There's one aspect of the Zombie argument that I always felt was a tough bullet to bite, though, and I wonder if you have any thoughts: While various non-causal accounts of knowledge can handle the core-analytic kind of epistemological issues about phenomenal beliefs that arise from epiphenomenalism, I often fear that it leaves us with no decent scientific hypotheses as to the evolution of phenomenal beliefs, other than the amazing luck of humans evolving to believe they are not zombies coinciding with humans really not being zombies.
The obvious counter-argument is that it's no different than the "lucky coincidence" we assume when we reject brain-in-a-vat type sceptical scenarios despite lacking any good probabilistic reasons to do so, but there's a possibly critical difference. At least if our beliefs about the external world are true there is a natural story about how we came to have such beliefs and that story involves the external world, while if epiphenomenalism is true we still have no natural story about how we came to have beliefs about phenomenal consciousness, that [the story] involves phenomenal consciousness.
The technical version of the Zombie argument doesn't commit to epiphenomenalism in the same way the more vivid "zombie world" way of telling it does, though, so maybe it's more of a problem for epiphenomenalism than for the zombie argument.
Chalmers offers a neat answer: "The content of a conscious being's direct phenomenal beliefs is partly constituted by underlying phenomenal qualities. A zombie lacks those qualities, so it cannot have a phenomenal belief with the same content." For example, my concept of phenomenal 'redness' is grounded in the phenomenal quality of redness that I experience. My Zombie twin talks about 'redness', but in actual fact his concept is empty, ungrounded. So he doesn't mean what I do by the term.
On this account, phenomenal qualities (consciousness) can influence what we believe after all. Not causally, of course, but more directly, through constitution. The physical facts alone do not suffice to fix the intentional facts (i.e. what our thoughts are about). Phenomenal properties are part of what it is to have a phenomenal belief -- a belief that's truly "about" those very qualities.
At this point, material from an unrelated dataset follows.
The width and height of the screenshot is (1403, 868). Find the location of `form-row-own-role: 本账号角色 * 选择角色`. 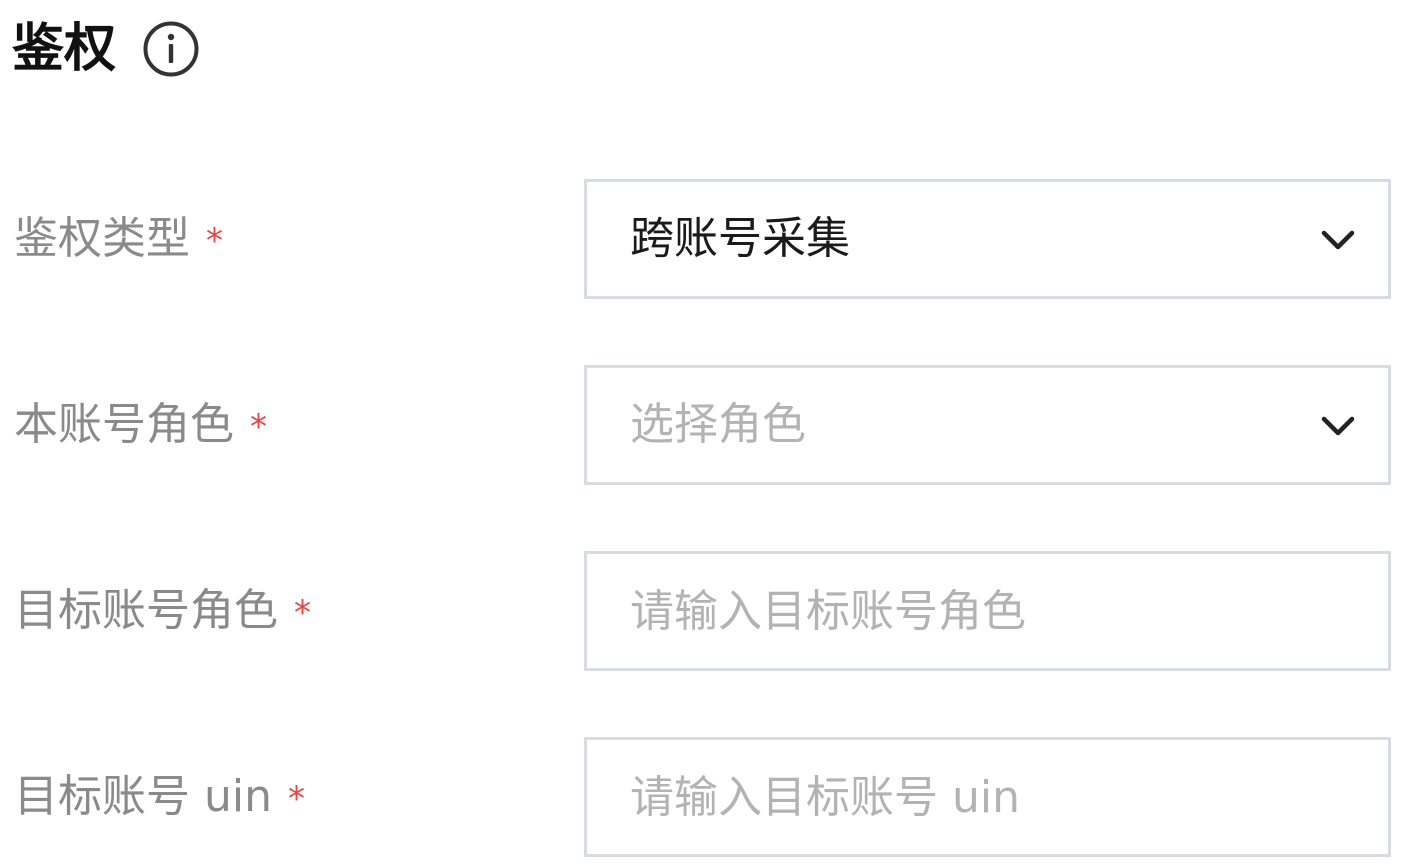

form-row-own-role: 本账号角色 * 选择角色 is located at coordinates (702, 425).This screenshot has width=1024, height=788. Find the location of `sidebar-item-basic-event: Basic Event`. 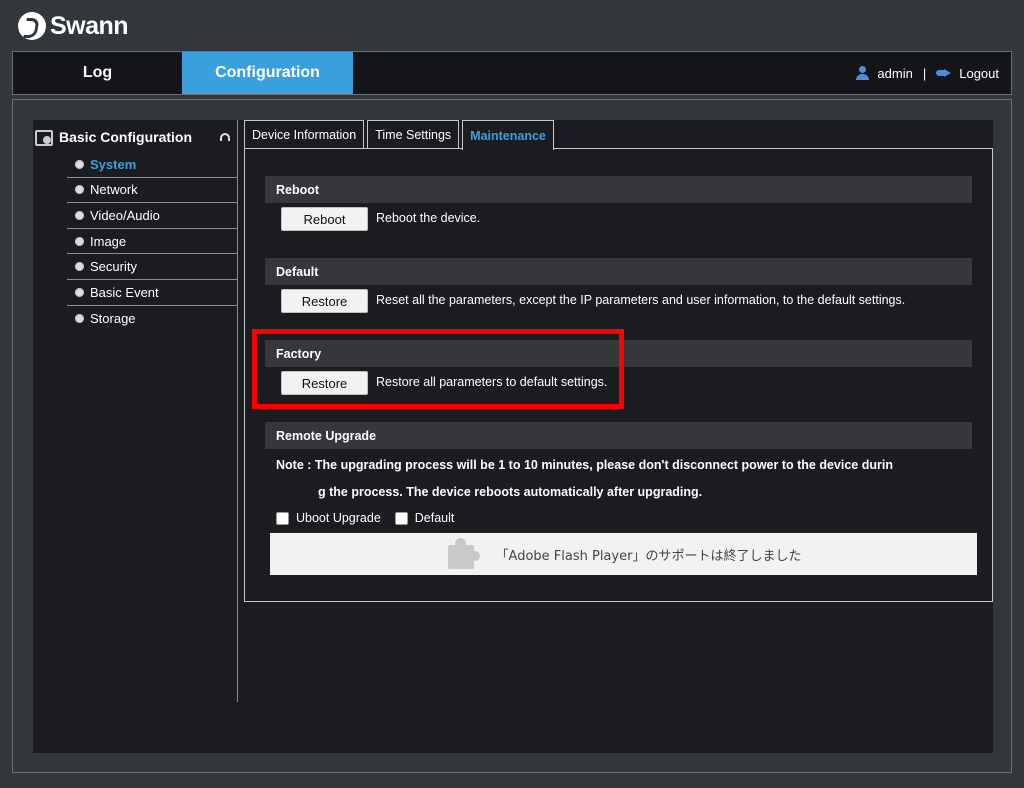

So, although a zombie would make all the same noises, their words and cognitive processes (arguably not really "thoughts") wouldn't have the meaning that ours do.
So much for particular phenomenal beliefs like 'this is red'. The original challenge was to explain our general self-attributions of consciousness. Can "phenomenal properties and the capacity to have them [still] play a crucial role in constituting its content", as Chalmers suggests? Seems plausible enough; there's nothing in the zombie's mind for his alleged concept of 'consciousness' to latch on to, for example. Surely it must be empty, again. The upshot: if we weren't conscious, we wouldn't believe it after all. Sure, we would still utter things like "of course I'm conscious!" -- but they would just be so much meaningless babble.
So, zombies are incapable of any positive conception of consciousness (and thus derivative concepts such as zombiehood). But I can think of a residual problem: what of the even more general claim that physicalism is false (i.e. a minimal physical duplicate of our world is not a full duplicate of our world)? This claim involves no phenomenal concepts, and so presumably can be thought without any need for phenomenal properties -- they aren't constitutive of this belief, at least. But that leaves us with only physical factors to explain why we disbelieve in physicalism! Odd, no?
The only way out that I can see is for the epiphenomenalist to adopt the strong position that consciousness grounds all genuine intentionality, so that zombies can't have any real concepts, beliefs, or mean anything at all. This way, even our non-phenomenal beliefs (e.g. about whether physicalism is true) are partly constituted by -- or otherwise depend upon -- phenomenal properties.
[Correction: an alternative option has been pointed out to me: the belief against physicalism inherits its epistemic warrant from the phenomenal beliefs from which it is inferred. In case of zombies, there is no such warrant to be transmitted.]
Consciousness explains why we have the beliefs we do, because without it, we wouldn't have any genuine beliefs at all.